I believe you're trying to use fuzzy logic here and claim that every Blu-Ray sale lost is an HD DVD sale gained, and that's simply not the case (nor is the converse). Here's one example of why.
We know the vast majority of Blu-Ray players are PS3s. Can't tell exactly how many, but to estimate, Paramount researched the attach rates and determined that a PS3 counts as 22% of a Blu-Ray player as far as software sales are concerned. With 1.82M PS3s in the wild according to vgchartz, that means there are 400k "PS3 Blu-Ray Players", vs ~100k standalones. So 80% of all players are PS3s, effectively. If Blu-Ray sells 10,000 fewer discs, 8,000 of those lost sales are to PS3 owners. You want us to believe that if these people didn't buy said movies, they will instead go buy an HD-A2 and an HD DVD title instead.

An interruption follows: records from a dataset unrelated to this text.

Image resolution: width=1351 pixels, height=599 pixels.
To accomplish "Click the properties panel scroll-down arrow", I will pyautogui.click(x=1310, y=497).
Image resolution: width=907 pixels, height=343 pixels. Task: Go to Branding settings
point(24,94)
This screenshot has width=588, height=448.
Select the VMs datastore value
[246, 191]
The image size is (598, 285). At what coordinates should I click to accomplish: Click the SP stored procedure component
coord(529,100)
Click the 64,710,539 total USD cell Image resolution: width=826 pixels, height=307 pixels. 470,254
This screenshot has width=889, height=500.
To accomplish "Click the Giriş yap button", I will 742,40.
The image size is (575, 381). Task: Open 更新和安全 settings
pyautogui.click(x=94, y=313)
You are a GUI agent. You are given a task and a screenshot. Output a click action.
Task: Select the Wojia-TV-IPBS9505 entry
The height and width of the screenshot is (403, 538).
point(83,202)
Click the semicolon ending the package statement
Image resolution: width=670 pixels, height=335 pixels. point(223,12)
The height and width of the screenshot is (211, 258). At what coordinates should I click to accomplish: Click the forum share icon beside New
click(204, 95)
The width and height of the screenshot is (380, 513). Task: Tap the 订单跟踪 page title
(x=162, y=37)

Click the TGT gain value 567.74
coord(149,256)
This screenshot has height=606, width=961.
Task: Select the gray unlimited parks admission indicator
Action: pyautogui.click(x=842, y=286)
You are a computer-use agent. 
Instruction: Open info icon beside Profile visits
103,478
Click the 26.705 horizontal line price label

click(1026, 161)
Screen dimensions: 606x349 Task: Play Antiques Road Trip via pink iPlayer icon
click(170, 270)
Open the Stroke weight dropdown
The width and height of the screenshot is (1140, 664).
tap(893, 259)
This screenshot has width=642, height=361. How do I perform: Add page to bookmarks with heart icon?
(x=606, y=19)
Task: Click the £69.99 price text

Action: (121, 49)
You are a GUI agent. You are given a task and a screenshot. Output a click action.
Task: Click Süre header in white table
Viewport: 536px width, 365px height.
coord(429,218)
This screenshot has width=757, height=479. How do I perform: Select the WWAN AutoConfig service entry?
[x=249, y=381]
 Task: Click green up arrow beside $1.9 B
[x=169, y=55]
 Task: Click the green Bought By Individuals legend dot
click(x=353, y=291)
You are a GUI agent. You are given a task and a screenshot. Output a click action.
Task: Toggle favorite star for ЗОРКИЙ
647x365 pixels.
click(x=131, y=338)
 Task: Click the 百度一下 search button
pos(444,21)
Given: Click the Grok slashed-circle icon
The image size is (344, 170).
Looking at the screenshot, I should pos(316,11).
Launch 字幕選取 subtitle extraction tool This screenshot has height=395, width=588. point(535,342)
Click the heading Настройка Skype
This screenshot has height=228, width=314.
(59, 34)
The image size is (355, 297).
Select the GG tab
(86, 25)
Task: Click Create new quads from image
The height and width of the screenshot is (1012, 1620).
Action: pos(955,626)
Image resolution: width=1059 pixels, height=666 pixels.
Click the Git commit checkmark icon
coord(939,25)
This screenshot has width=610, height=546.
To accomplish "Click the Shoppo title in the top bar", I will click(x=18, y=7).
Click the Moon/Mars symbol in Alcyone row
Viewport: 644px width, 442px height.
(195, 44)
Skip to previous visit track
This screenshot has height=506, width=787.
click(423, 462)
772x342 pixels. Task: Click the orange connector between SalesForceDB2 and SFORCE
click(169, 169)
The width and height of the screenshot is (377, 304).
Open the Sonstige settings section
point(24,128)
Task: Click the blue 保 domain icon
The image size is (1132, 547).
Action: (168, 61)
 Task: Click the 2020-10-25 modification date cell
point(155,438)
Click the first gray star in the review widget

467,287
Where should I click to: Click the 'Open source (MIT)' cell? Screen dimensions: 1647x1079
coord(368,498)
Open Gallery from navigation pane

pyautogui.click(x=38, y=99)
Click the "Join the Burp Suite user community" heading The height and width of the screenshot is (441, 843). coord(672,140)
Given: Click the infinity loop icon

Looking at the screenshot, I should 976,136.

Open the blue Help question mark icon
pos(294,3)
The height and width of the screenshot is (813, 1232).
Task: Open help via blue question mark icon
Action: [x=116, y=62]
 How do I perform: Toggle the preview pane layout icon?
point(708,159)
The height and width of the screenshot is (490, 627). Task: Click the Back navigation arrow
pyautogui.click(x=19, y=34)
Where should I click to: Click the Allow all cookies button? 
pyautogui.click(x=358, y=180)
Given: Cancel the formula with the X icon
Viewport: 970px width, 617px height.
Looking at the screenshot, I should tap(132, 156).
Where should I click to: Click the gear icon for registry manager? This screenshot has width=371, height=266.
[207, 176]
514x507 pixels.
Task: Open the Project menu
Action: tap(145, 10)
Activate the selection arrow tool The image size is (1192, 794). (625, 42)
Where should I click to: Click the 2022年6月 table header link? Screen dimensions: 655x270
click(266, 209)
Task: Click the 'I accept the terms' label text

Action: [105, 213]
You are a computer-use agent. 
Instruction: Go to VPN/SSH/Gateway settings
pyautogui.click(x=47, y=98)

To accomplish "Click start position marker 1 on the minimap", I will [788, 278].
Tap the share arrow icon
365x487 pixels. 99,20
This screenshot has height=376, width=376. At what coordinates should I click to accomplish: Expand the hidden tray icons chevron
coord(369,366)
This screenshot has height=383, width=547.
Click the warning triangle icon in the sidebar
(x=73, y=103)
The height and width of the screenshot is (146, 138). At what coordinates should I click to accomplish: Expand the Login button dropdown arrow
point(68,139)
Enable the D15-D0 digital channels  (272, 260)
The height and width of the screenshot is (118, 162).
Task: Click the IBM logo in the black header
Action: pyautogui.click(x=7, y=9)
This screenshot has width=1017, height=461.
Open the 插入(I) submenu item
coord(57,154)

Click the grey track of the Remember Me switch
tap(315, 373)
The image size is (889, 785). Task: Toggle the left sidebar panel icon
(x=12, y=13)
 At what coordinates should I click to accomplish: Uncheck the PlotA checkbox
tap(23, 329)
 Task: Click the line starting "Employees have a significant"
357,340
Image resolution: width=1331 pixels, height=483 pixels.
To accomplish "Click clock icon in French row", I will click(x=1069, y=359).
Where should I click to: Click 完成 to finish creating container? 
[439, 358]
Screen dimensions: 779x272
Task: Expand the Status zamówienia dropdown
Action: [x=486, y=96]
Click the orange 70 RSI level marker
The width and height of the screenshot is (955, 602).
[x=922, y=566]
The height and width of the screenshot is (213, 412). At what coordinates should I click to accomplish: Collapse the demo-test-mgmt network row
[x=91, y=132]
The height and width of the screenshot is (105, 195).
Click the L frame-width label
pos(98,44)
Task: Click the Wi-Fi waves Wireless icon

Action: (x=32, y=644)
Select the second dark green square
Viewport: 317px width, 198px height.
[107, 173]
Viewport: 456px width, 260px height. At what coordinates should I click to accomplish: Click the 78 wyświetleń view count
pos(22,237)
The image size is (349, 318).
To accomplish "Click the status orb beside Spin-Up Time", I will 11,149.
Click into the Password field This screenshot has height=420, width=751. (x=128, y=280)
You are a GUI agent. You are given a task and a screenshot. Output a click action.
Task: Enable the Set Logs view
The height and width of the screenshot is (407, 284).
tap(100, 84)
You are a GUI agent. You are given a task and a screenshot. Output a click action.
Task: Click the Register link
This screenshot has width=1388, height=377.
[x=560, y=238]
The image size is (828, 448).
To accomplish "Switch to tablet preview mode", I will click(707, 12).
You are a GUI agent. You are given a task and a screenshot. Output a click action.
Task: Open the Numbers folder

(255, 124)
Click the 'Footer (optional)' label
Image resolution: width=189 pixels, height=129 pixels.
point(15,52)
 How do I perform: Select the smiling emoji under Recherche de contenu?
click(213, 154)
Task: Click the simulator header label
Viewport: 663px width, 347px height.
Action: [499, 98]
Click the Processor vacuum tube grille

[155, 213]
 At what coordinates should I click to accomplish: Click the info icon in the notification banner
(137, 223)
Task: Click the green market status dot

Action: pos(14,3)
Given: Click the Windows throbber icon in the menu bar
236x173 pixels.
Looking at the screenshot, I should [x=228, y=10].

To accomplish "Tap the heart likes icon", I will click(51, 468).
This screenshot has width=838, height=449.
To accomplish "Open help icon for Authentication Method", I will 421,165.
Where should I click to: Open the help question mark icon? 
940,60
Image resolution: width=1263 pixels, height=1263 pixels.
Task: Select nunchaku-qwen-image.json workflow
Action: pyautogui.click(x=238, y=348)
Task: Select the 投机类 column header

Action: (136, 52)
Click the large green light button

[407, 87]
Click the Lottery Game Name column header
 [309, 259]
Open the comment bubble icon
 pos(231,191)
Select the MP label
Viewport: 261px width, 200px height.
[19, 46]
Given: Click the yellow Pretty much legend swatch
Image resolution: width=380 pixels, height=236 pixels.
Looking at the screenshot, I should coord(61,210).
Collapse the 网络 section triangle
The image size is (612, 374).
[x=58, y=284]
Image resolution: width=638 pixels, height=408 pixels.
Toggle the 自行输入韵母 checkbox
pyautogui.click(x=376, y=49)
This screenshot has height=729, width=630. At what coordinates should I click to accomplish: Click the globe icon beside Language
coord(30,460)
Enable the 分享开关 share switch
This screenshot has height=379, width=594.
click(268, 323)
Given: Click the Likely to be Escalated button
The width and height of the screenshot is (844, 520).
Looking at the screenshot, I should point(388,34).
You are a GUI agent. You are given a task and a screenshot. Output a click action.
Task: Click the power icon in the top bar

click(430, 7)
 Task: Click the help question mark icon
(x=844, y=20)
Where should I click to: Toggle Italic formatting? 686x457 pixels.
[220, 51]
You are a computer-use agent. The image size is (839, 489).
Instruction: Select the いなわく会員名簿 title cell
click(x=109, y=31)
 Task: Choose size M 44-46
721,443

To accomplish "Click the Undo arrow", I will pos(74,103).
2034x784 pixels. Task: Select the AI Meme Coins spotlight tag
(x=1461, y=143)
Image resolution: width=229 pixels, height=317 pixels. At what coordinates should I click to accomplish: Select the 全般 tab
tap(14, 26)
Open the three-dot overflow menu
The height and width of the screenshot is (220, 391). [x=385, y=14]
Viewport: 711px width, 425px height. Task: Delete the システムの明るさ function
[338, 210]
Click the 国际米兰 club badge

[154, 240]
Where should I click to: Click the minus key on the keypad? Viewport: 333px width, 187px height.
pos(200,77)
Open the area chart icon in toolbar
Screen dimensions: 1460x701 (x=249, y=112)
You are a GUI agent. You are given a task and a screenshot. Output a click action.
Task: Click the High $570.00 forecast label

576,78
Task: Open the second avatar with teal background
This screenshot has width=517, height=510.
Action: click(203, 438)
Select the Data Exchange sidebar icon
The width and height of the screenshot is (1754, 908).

That's simply not realistic. HDM is NOT a zero-sum game. With the exception of a small percentage of neutral titles sold to the very small percentage of dual-format owners, a sale lost on one format is NOT a sale gained on the other format. To suggest otherwise is intellectually dishonest.
Who's talking about a monopoly? Could Sony have gone to the courts for damages against JVC because they lost the VHS/Beta war? Did RCA have an antitrust case against Pioneer because CED didn't sell as well as LaserDisc? Can Sony sue Apple because the iPod made the MiniDisc superfluous? Does Sega have a case against Sony because the Playstation and PS2 kicked their ass two generations in a row and forced their exit from the console hardware market?
The answer to all of those are an emphatic NO, so where does the monopoly argument come from? This is what we call a red herring.[/quote]
if its not a real number than how can i type it on my keyboard? 60% is 10% more than 50%. that same 10% is subtracted from HD DVDs 50%. youre right that percentages arent total units sold; but theyre designed to show the distribution of sales. think of it like a pie graph, 60% is 50% encroached +10%. 10% extra on the pie graph, a 10% growth in balance. whereas HD DVD gives up the SAME 10%.
as for the if they dont buy on one format theyll buy on the other; thats entirely unpredictable. lots of people have both and buy whatevers cheapest or has the features they want. thats my POINT though, and why the balance of the pie chart is anything but steady & why the distribution is more accurately portrayed as a percentage of a whole market, as opposed to a percentage of the competition inside a market a mere percent of where it will historically end up.
sony could have gone to the courts, sure; but they would have lost. thats beside the point, theres a reason the EU is looking into BR in an anti-trust probe. because monopolistic practices are anti-capitalistic and frowned upon (in most of the world anyway). just look at all the shit MS has had to deal w/ re: windows; and thats not even a literal monopoly.